Nei giorni scorsi una ricercatrice italiana, Laura Merotto, veneta di 35 anni ha vinto un prestigioso premio internazionale, l’Euwiin International Awards 2013.
Poteva essere l’occasione per esprimere un po’ di sano orgoglio nazionale, visto che oltretutto la dottoressa Merotto lavora e opera nel nostro Paese. Un piccolo segnale di speranza nella grande crisi, una luce nel buio.
E invece sarà l’ennesima vergogna. Perché Laura Merotto non potrà andare a Stoccolma a ritirare il suo premio. Non potrà perché il suo contratto è scaduto il 31 ottobre e lei, senza stipendio, non può permettersi il viaggio.
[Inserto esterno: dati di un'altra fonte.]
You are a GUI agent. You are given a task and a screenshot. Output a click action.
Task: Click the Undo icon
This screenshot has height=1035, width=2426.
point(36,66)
Laura Merotto fa ricerca dal 2005. E’ una delle promesse della nostra ingegneria aerospaziale e sta lavorando a progetti innovativi per lo sviluppo di tecnologie ecosostenibili per i viaggi nello spazio. Il suo curriculum brilla per le numerose collaborazioni internazionali ma è una semplice assegnista, il grado più basso nella gerarchia universitaria. La sua carriera è bloccata aspettando un concorso, sempre più un sogno nell’Università paralizzata da baroni e fondi ridotti al lumicino.
La senatrice Laura Puppato (PD) ha presentato un’interrogazione parlamentare sul tema, cercando di sollecitare l’attenzione del Governo. Ma la storia di Laura Merotto non è un’eccezione nell’Italia che non riesce a proteggere i suoi talenti. Il sistema della ricerca, che vista la genialità italiana in tutti i campi potrebbe essere -insieme all’arte- la scintilla che cerchiamo per uscire dalla crisi, declina sempre di più. Servirebbe una riforma profonda e uno scatto di dignità che non arriva.
Bisogna intervenire subito prima che Laura Merotto e gli altri cedano e se ne vadano in una terra più accogliente. Bisogna che tutti, dall’opinione pubblica alla politica, capiscano che ogni cervello che fugge è un danno inestimabile per tutti gli italiani.